Animal locomotion on the surface layer of water is the study of animal locomotion in the case of small animals that live on the surface layer of water, relying on surface tension to stay afloat.

There are two types of animal locomotion on water, determined by the ratio of the animal's weight to the water's surface tension: those whose weight is supported by the surface tension at rest, and can therefore easily remain on the water's surface without much exertion, and those whose weight is not supported by the water's surface tension at rest, and must therefore exert additional motion in a direction parallel to the water's surface in order to remain above it. A creature such as the basilisk lizard, often dubbed the 'Jesus lizard', has a weight which is larger than the surface tension can support, and is widely known for running across the surface of water. Another example, the western grebe, performs a mating ritual that includes running across the surface of water.
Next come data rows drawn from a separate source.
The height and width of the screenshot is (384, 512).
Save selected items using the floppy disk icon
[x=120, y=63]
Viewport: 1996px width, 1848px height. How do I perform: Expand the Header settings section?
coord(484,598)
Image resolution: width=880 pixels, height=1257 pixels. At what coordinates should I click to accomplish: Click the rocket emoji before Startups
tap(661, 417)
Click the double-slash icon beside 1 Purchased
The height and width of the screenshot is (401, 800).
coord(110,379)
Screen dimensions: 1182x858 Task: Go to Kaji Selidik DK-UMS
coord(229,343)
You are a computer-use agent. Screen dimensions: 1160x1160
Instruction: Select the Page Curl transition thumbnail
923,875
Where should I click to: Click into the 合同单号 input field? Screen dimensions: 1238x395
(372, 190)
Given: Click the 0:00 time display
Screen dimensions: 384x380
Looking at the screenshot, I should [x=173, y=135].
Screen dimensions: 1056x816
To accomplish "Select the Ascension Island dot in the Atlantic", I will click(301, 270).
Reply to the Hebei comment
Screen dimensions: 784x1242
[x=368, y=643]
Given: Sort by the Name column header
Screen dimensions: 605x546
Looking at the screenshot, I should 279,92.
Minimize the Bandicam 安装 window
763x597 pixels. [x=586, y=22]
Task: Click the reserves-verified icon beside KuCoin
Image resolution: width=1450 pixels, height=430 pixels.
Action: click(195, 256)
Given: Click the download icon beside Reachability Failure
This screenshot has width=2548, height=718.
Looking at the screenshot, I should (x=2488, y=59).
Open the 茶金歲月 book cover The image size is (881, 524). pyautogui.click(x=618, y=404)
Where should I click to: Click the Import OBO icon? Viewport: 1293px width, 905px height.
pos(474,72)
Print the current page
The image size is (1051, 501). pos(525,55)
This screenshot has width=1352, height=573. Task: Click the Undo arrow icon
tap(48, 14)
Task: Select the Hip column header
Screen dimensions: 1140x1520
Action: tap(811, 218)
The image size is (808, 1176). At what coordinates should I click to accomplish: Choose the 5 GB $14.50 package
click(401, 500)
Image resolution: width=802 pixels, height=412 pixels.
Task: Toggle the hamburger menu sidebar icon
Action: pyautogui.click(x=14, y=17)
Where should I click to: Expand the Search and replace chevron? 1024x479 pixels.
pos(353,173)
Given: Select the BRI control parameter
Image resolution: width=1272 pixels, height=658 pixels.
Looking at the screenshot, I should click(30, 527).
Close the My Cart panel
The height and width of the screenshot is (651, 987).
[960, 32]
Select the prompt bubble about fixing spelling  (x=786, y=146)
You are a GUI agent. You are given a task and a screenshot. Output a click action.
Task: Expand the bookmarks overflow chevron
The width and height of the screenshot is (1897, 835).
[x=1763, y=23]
Surface living animals such as the water strider typically have hydrophobic feet covered in small hairs that prevent the feet from breaking the surface and becoming wet. Another insect known to walk on the water surface is the ant species Polyrhachis sokolova. The pygmy gecko (Coleodactylus amazonicus), due to its small size and hydrophobic skin, is also able to walk on the water surface.

According to biophysicist David L. Hu, there are at least 342 species of water striders. As striders increase in size, their legs become proportionately longer, with Gigantometra gigas having a length of over 20 cm requiring a surface tension force of about 40 millinewtons.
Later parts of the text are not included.